Source material =>
● ● ● ● ● ● ●

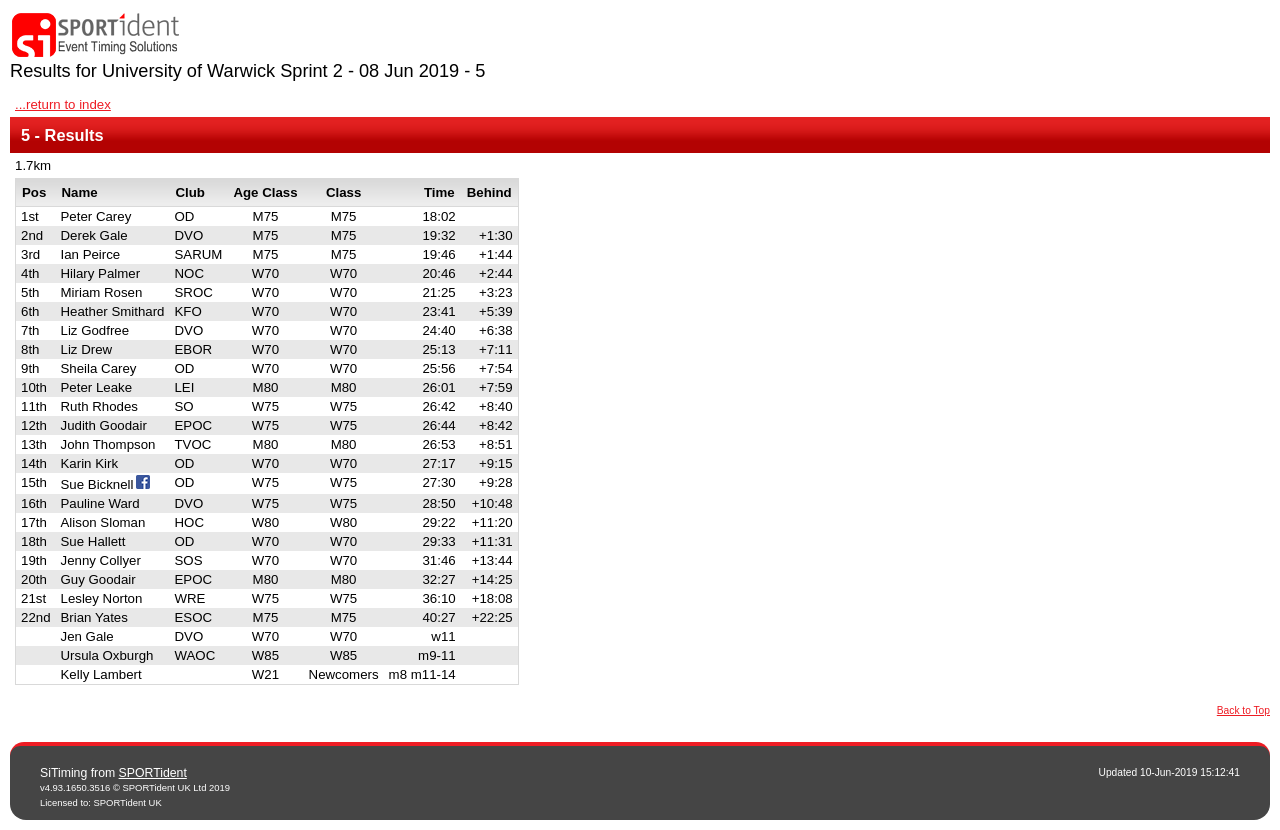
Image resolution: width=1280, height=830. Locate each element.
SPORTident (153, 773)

● ● ● ● ● ● ●

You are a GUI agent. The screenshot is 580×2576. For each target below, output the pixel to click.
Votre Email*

● ● ● ● ● ● ●

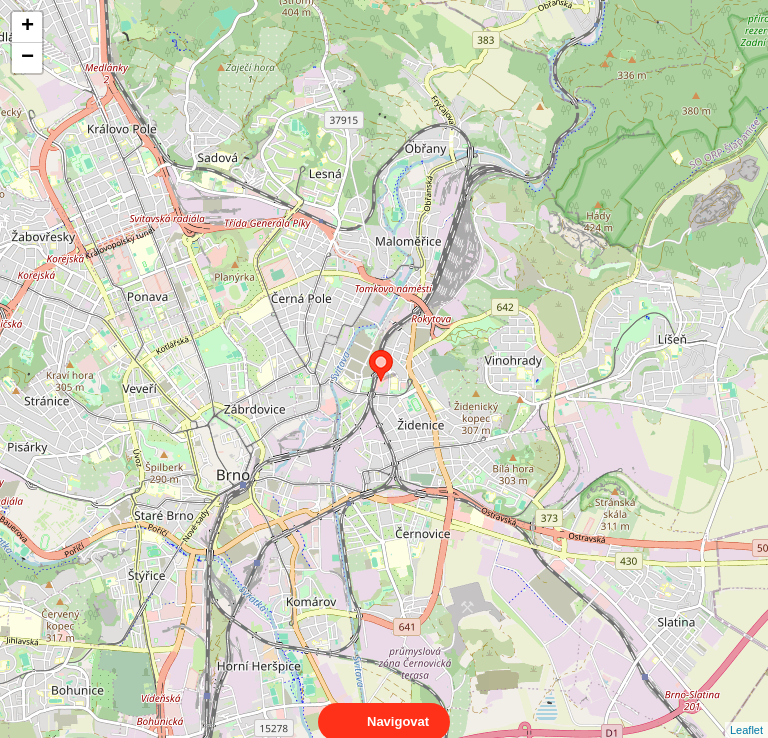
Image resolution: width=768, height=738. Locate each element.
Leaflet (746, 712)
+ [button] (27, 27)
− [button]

● ● ● ● ● ● ●

Your task => Take the data from the line containing "Image resolution: width=1280, height=830." through the line containing "SPORTident (153, 773)" and write it out again with "Locate" swapped for "Find", changing nothing else.

Response to this task =>
Image resolution: width=1280, height=830. Find each element.
SPORTident (153, 773)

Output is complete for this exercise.